DOCUMENT PASSAGE:
★ ★ ★

Studio album by Toadies
- Released: August 23, 1994
- Recorded: September 18 – October 7, 1993
- Studios: Record Two Mendocino, Comptche, California The Sound Factory, Hollywood, California
- Genres: Grunge; hard rock; punk rock;
- Length: 36:21
- Label: Interscope
- Producers: Tom Rothrock; Rob Schnapf;

Toadies chronology
| Pleather (1993) | Rubberneck (1994) | Hell Below/Stars Above (2001) |

Singles from Rubberneck
- "Mister Love" Released: 1994; "Possum Kingdom" Released: 1994; "Away" Released: 1995; "Tyler" Released: 1996; "Backslider" Released: 1996;

= Rubberneck (album) =

Rubberneck is the debut studio album by American rock band Toadies. It was released in August 1994 on Interscope Records and attained RIAA gold and platinum status in December 1995 and December 1996 respectively. The album produced the band's most popular single, "Possum Kingdom".

★ ★ ★

STORED DATA:
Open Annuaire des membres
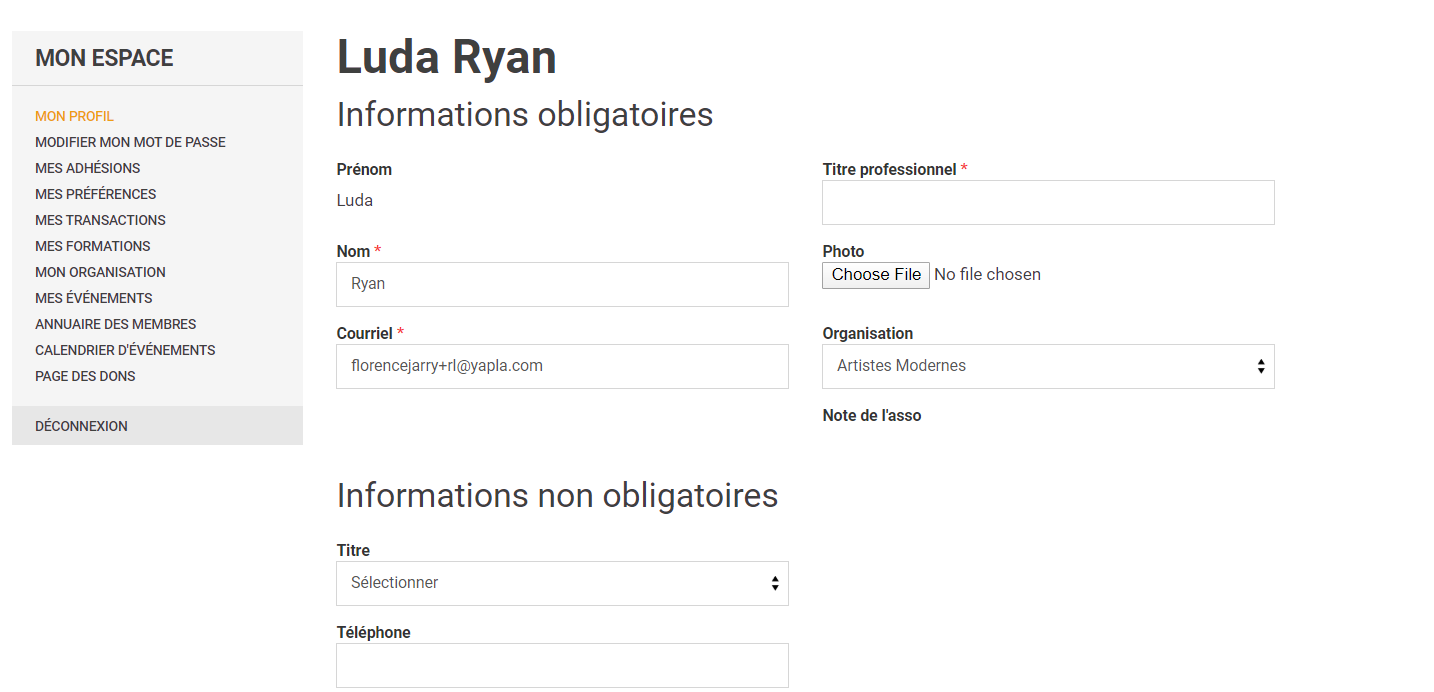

★ ★ ★

WHAT TO DO:
A - Do these statements agree with the Rubberneck article? Answer yes or no for each and quote the deciding words. (i) The album was recorded entirely in 1994. (ii) The album reached platinum status before gold status. (iii) "Possum Kingdom" was released as a single in 1994.
B - Using the Rubberneck article, explain in one to three sentences what it offers as evidence of the album's success.
C - Proceed with the Rubberneck article from the point where it stops.

TASK-BY-TASK RESULTS:
A -
(i) No: "Recorded: September 18 – October 7, 1993"
(ii) No: "attained RIAA gold and platinum status in December 1995 and December 1996 respectively"
(iii) Yes: ""Possum Kingdom" Released: 1994"

B - The album was certified gold by the RIAA in December 1995 and platinum in December 1996. It also produced "Possum Kingdom," the band's most popular single.

C -
In 2014, in honor of the album's 20th anniversary, Kirtland Records re-released the album on CD and vinyl on April 1. The album was remastered and also includes five bonus tracks. Three of the bonus tracks are previously unreleased songs from the original album's sessions, including "Run in with Dad" and a cover of Pylon's "Stop It", both of which were previously recorded for Velvet, and "Rockfish", an early version of "Waterfall", a song later recorded for Feeler, the intended follow-up to Rubberneck. The other two bonus tracks are early live versions of "Possum Kingdom" and "Tyler", recorded at Trees Dallas on December 5, 1991. The vinyl only features the original 11 album tracks, and includes a download of the five bonus tracks.

Also in honor of the album's 20th anniversary, current band member Clark Vogeler made Dark Secrets: The Stories of Rubberneck, a 23-minute documentary about the album, featuring original behind-the-scenes footage recorded by Lisa Umbarger as well as newly recorded interviews. It was debuted on March 10, 2014, at the Kessler Theater, in Dallas, Texas. The documentary was then posted on the internet two days later.

==Critical reception==

The New York Times opined that "Todd Lewis's voice comes across somewhere between Robert Plant and Eddie Vedder." The Village Voice noted that the band's "shrewd mixture of black-metal thematics, punk aggression, and grunge melancholia contains a seed of genuine revelation that rewards anyone who isn't scared off by the whiff of brimstone and scandal that clings to their work."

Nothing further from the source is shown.